The mutual fund industry is likely to see consolidation earlier than expected, as many new entrants may not be able to withstand the financial stress arising from the need for higher investments, rising expenses and the importance of organized channels for distribution, says a report by consulting firm Mckinsey & Co.
The report says the new Sebi regulations have the potential to transform the asset management landscape both for AMCs and distributors.
Last month, the market regulator abolished the system of entry load from August 1, and decreed that distributors should collect their commissions directly from the investors.
This is expected to strain the profitability of both asset management companies as well as distributors. According to the Mckinsey report, portfolio management services and alternates will grow faster as the affluent/HNI segment grows and AMCs/distributors also push higher margin products. Within equity, the prevalence of closed-ended fund structures will increase, with AMCs trying to keep the churn ratio to the minimum.
Industry experts, however, believe well-positioned players should not lose sight of the opportunities presented by the new regulation, which could catalyse multiple innovations in business models for distributors as well as AMCs.
On the charge structure and the subsequent shift in dynamics, banks and national distributors (NDs) are seen as better positioned to charge customers, given their control over a larger share of customer wallet across multiple products (e.g., deposits, broking) and also their wealth management platform.
“For some, it presents an opportunity to move from transaction-led pricing to an advisory-led pricing model. This would mean adopting a ‘relationship value’ view of customers and charging them on their overall AUM, rather than on a per MF transaction basis. In parallel, the retail customer segment may evolve towards transaction-based charges for mutual fund purchase and redemption. These may be ‘tiered’, depending on ticket size, very much in the way banks currently charge for other services such as draft issuance,” the report said.
Amongst independent financial advisors (IFAs), only the bigger IFAs, with the ability to deliver enhanced service and advice to customers, are expected to be able to charge the customers. However, the smaller IFAs may not be able to charge anything to customers on an average. Hence, the impact of the regulation on distributor economics may be the greatest on IFAs, especially smaller IFAs, who act as a transaction intermediary rather than an investment advisor. Unless compensated by higher volumes, IFA revenues could be impacted to the extent of 30% revenue loss in the worst scenario.

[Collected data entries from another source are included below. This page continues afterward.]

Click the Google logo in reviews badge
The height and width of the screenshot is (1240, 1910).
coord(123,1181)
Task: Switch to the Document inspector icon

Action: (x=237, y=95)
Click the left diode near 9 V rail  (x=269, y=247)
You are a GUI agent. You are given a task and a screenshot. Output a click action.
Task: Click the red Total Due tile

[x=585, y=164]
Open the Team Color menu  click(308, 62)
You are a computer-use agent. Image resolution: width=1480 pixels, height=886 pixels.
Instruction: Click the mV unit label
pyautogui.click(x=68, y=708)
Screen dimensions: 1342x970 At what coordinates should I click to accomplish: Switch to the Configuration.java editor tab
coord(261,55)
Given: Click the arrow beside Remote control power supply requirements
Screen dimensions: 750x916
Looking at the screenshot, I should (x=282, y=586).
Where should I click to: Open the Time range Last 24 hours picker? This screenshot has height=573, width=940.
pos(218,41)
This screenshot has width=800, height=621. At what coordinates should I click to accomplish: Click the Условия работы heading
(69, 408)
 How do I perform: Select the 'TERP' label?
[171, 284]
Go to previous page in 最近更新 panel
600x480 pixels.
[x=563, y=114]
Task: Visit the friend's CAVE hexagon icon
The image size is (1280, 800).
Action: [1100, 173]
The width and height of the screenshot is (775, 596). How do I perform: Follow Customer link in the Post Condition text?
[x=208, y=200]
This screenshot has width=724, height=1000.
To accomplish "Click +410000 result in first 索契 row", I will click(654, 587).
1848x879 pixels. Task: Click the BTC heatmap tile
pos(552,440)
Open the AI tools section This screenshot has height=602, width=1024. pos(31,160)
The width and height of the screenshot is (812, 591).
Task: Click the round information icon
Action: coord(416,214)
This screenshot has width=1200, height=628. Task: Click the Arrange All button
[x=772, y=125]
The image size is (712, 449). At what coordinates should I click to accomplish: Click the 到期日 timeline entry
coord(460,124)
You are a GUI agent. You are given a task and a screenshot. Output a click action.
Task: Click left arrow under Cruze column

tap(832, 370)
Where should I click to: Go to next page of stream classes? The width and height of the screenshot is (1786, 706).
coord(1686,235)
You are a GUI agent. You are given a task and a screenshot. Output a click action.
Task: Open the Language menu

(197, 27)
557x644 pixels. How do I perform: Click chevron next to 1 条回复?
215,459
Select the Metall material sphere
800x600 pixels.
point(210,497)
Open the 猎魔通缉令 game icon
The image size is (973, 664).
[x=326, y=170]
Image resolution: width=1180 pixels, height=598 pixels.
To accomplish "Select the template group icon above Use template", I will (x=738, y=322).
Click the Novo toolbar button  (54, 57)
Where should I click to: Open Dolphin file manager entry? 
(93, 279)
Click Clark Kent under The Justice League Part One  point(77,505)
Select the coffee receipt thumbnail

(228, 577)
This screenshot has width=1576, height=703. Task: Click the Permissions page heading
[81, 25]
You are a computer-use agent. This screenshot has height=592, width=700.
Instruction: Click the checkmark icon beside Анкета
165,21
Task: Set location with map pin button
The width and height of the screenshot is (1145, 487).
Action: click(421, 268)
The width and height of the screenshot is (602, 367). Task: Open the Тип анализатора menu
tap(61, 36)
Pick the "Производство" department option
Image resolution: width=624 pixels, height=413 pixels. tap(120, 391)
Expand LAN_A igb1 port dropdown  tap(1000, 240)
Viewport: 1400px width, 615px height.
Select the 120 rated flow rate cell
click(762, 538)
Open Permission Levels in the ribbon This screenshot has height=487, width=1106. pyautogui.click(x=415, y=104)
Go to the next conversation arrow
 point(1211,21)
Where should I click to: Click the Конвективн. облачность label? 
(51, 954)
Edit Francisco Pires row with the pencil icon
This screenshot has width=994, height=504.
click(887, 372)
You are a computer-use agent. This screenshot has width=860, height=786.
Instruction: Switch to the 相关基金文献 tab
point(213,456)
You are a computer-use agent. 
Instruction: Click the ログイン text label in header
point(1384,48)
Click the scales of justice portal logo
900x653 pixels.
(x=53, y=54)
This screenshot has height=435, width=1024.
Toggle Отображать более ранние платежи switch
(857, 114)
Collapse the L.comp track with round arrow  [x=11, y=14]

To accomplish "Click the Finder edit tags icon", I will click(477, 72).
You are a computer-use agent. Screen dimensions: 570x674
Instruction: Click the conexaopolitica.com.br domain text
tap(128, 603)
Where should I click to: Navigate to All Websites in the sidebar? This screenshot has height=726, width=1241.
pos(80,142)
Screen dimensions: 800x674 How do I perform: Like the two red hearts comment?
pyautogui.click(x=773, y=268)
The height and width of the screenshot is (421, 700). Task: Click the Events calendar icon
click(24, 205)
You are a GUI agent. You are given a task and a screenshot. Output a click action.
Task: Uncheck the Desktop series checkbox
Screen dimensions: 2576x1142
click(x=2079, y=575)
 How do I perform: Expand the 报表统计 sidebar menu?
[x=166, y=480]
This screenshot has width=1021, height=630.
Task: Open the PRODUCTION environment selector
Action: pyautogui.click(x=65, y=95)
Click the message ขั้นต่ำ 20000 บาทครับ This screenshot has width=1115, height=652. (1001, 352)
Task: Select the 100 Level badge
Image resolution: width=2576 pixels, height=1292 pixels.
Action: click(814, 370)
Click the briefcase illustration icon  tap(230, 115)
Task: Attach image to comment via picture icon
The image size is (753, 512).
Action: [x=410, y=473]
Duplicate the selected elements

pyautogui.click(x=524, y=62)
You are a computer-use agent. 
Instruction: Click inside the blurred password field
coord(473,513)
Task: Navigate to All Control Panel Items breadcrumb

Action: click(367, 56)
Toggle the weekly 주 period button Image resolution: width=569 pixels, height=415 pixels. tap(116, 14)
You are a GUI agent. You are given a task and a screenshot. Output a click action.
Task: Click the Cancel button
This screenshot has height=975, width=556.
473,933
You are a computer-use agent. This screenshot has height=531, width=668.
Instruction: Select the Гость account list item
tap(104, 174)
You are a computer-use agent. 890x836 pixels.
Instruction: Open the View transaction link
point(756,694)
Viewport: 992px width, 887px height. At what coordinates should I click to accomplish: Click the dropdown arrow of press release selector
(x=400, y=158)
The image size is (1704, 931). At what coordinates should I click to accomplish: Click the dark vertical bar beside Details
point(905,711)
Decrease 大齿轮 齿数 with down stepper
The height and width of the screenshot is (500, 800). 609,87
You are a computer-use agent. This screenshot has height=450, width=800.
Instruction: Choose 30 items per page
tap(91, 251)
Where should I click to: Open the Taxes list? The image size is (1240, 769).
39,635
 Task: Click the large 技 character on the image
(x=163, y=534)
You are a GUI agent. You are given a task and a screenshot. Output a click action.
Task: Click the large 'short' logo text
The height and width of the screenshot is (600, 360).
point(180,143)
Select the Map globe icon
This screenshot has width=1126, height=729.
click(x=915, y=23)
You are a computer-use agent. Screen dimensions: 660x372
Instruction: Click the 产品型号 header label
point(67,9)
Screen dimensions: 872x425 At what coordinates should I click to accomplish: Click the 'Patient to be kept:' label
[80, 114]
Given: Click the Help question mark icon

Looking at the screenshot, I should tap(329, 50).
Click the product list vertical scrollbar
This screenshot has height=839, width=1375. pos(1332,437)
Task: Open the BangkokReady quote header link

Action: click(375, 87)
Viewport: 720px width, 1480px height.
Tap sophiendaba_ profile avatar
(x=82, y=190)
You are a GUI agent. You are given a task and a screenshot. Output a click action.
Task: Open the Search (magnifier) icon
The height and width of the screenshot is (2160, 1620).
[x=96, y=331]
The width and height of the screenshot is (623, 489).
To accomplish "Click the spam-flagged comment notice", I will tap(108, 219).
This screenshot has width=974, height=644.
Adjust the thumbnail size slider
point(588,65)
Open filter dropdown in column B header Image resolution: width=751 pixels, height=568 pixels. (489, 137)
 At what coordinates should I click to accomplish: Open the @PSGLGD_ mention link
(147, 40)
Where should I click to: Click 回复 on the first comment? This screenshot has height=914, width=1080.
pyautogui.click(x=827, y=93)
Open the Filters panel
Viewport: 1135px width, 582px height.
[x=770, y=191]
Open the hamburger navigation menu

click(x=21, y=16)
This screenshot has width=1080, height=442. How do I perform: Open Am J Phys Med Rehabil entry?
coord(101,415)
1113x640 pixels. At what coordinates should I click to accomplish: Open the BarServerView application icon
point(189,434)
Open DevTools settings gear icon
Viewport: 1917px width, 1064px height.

The asset management industry in
“The capital markets decline and consequent preference for debt and liquid funds resulted in a significant shift in the product mix, with the proportion of debt and liquid funds increasing significantly in FY09. Retail debt and liquid proportion increased from 23-40% between FY08 and FY09, and institutional debt and liquid proportion increased from 86-91% in the same period. Industry profitability, measured as basis points of average AUM, dropped from approximately 22 bps to approximately 14 bps, putting significant pressure on asset management companies,” the Mckinsey report said.